Очень трудно описать края, по которым мы ехали, такими, какими они предстали в этот период года перед путешественником, все-таки вынужденным ехать из соображений настоятельной необходимости. Все это были слабохолмистые равнины черноватого цвета. Вдоль дороги тянулись вехи. Когда зимние метели стирают дороги, они являются их указателями, а летом стоят как безработные телеграфные столбы. На горизонте только и видишь, что березовые, иногда полусгоревшие леса да редкие деревни, затерянные в глубине земель и видные лишь по куполам церквей, покрашенным в цвет неспелого яблока.
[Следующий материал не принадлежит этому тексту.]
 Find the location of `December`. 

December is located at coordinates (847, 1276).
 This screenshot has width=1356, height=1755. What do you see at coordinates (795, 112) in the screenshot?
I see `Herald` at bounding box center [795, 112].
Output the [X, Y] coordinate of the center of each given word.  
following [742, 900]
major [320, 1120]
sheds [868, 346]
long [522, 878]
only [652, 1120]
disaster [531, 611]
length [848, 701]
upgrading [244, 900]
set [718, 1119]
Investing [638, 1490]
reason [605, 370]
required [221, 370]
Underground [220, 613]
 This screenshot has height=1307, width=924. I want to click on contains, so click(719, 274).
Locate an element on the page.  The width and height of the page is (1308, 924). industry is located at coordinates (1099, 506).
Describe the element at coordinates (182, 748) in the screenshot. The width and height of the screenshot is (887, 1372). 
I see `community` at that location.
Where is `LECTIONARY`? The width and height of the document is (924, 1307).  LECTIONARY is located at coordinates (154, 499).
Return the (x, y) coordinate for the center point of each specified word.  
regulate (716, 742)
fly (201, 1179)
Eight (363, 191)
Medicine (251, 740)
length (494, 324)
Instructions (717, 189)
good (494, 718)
В настоящий момент на темном фоне грязи, которую ночью приморозило, там и сям лежал снег длинными лентами, похожими на куски холста, выложенные на луг для отбелки под солнцем, или, если такое сравнение кажется вам слишком радостным для описываемой ситуации, на прошивки из белых ниток по черному, похожему на сажу цвету, в который бывают выкрашены самые низкосортные погребальные покрывала. Бледный день, словно цедясь сквозь закрывавшую все небо огромную сероватую тучу, терялся, рассеивался, как бы во взвешенном своем состоянии, не давая предметам ни света, ни тени. В этом неверном, неясном освещении все казалось грязным, серым, линялым, тусклым. Колористу, так же как и рисовальщику, не за что было бы ухватиться в этом смутном пейзаже, неясном, размытом, скорее угрюмом, чем меланхоличном. Но то обстоятельство, что нос мой был повернут в сторону Франции, утешало меня и не давало совсем заскучать, несмотря на мои глубокие сожаления о покинутом Санкт-Петербурге. Ведь любая тряска по дороге среди этой унылой сельской местности приближала меня к родине, и скоро уже после семимесячного отсутствия я должен был увидеть, не забыли ли меня мои парижские друзья. Впрочем, сами трудности путешествия поддерживают вас, и удовлетворение от победы над препятствиями отвлекает от мелких неприятностей. Когда вы уже увидели много стран, вы не станете на каждом шагу надеяться встретить «волшебные города», вы привыкли к этим пробелам в природе, которые, перемалывая одни и те же виды, даже усыпляют вас иногда, как и чтение самых великих поэтов. Не один раз вам хочется сказать, как Фантазио[166] в комедии Альфреда де Мюссе: «Как не удался этот закат! В этот вечер природа жалка. Посмотрите-ка на эту долину вон там, на четыре-пять взбирающихся в гору глупых облачков! В двенадцать лет я рисовал такие пейзажи на обложках книг!»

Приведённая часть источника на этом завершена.